═══ THE DATA

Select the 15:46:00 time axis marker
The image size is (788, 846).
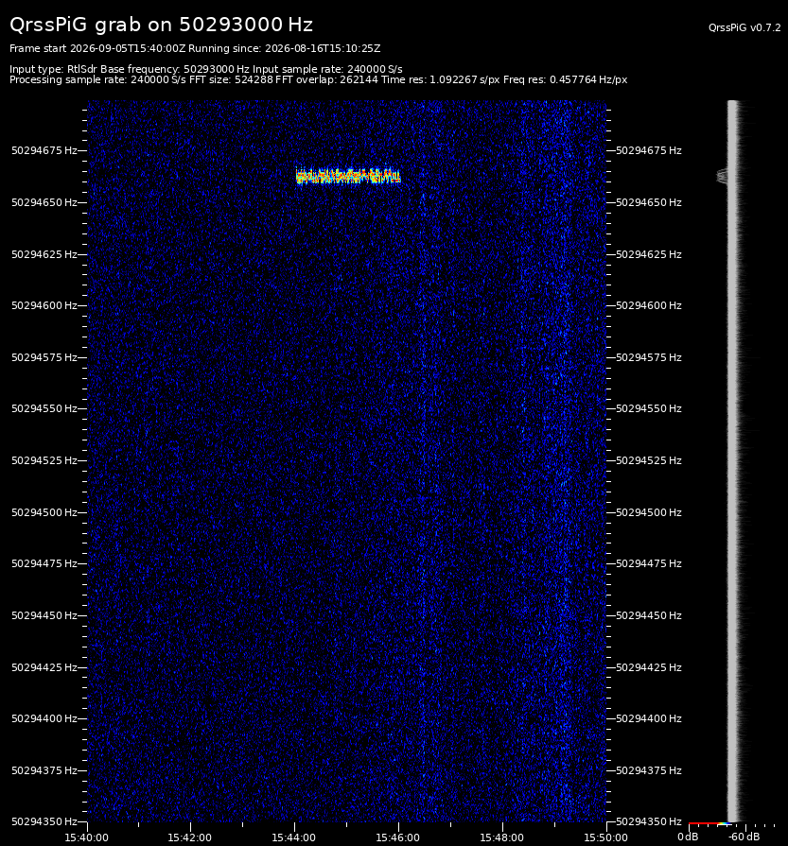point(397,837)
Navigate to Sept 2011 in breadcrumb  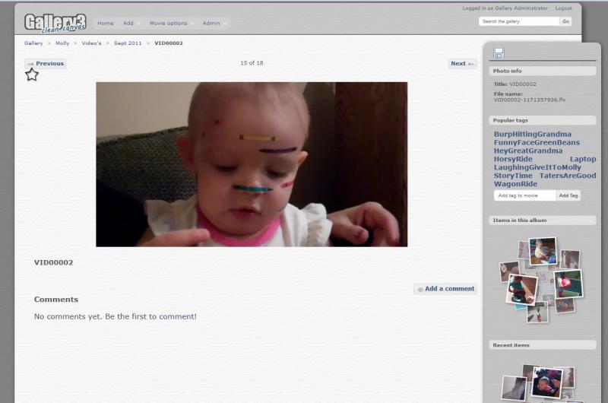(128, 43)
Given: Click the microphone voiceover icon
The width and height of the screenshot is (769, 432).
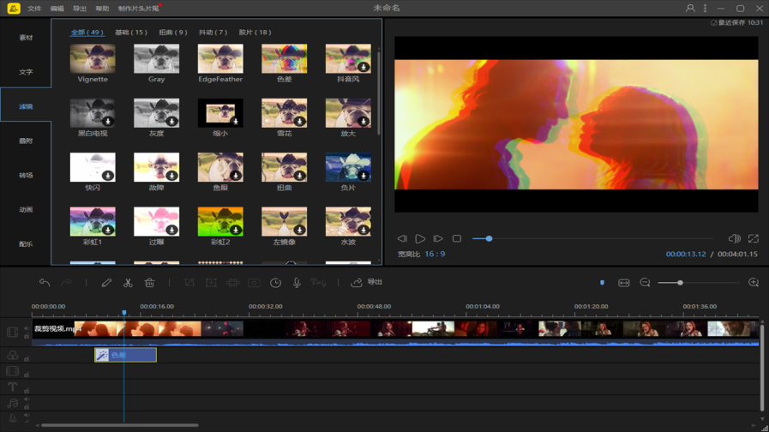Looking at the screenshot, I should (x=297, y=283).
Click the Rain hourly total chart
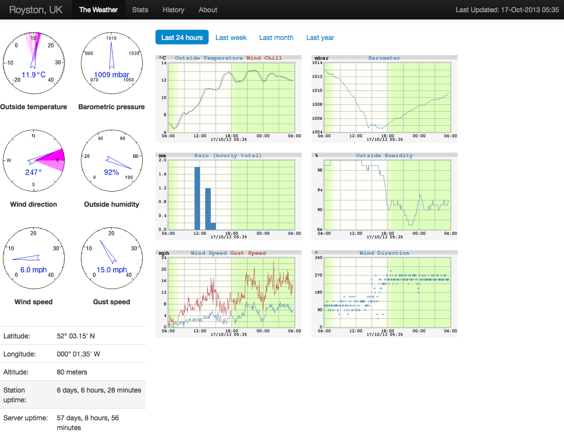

══════

▶ **WORK REQUEST**:
Only the lines that hold the word "Click" are wanted; each should be pulled from the records.

▶ **COMPLETED EXERCISE**:
Given: Click the microphone voiceover icon
Click the Rain hourly total chart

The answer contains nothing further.